No I will not use the self-service checkout at the Safeway so you can pay fewer workers. Your food prices are still exorbitant and this policy has not changed that.
No, I don't want to use the coupon you mailed me that expires at the end of this month.
No I don't want to buy homeowner's insurance from my auto insurer.
No I won't pay your "account activity fee." Remove it or I'll join a credit union.
No I won't pay your "account maintenance fee." My account did not need maintenance. Remove it or I'll join a credit union.
No, I'm not interested in the advertisement attached to the fold-out tray in the seat in front of me.
No, I don't want an "extended warranty." If your product was any good it wouldn't need one.
No, that catchy, winsome female voice singing that delicate background tune in your commercial will not prompt me to buy your product.
No I wouldn't like to make a donation to "Breast Cancer Research" with a portion of my shopping bill so your corporation can claim to be a charitable organization. If I make a contribution to "Breast Cancer Research" it won't be to provide you with a tax deduction.
No I don't want to have to ask for the "key" to your restroom.
No, it really doesn't need to be "dry-cleaned." It needs to be washed and ironed.
No, I don't have "erectile dysfunction" or "Low T." I'm simply growing older.
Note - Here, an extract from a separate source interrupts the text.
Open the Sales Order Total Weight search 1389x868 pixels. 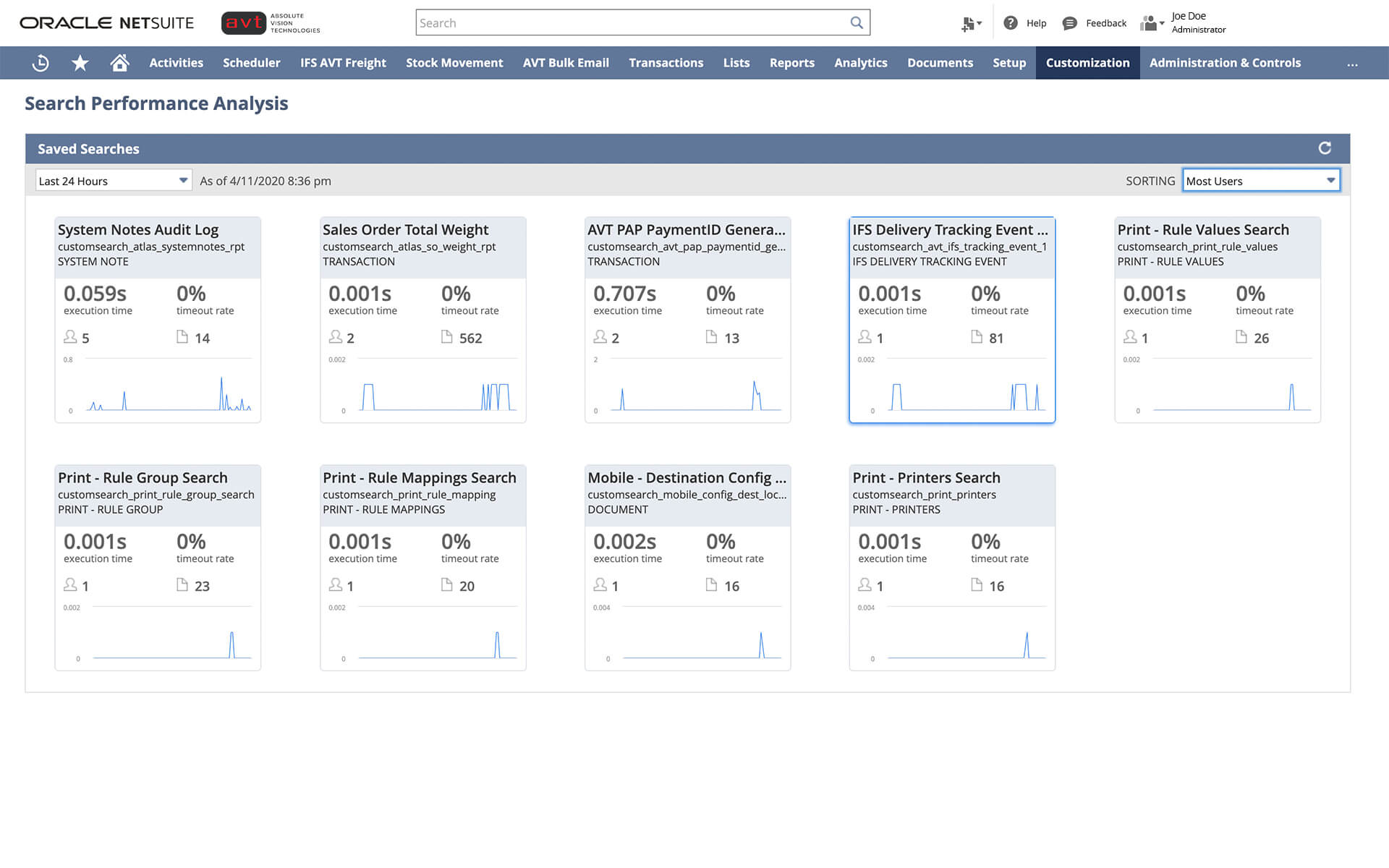[x=405, y=230]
No, I won't "ask my doctor" about your product.
No, I don't to go to your website to apply for a "free sample" of your product.
No, I won't give you my home phone number. Or my cell phone number. Or my email address. Or my mother's middle name.
No, I don't need an oil change every 3000 miles. No, the oil in my car is not "dirty" and the system does not need to be "flushed."
No, I won't "look under the bottle cap" and go to your website with that code.
No, I didn't "weigh my bags" before I came to the airport. I did pay three times what I paid last year for a ticket.
No, I will not take your "survey."
No, I will not give you "customer feedback."
No, I will not fill out your "comment card" so you can fire your servers who have to deal with the people that patronize your restaurant.
No, I don't want to apply for instant credit and receive 15% off today's purchase.
No, I don't like the fact that "this call may be recorded to ensure customer satisfaction".
No, I will not "stay on the line while representatives are assisting other customers."
No, there is nothing else you can do to make "my stay more enjoyable."
No, there is nothing else you can help me with.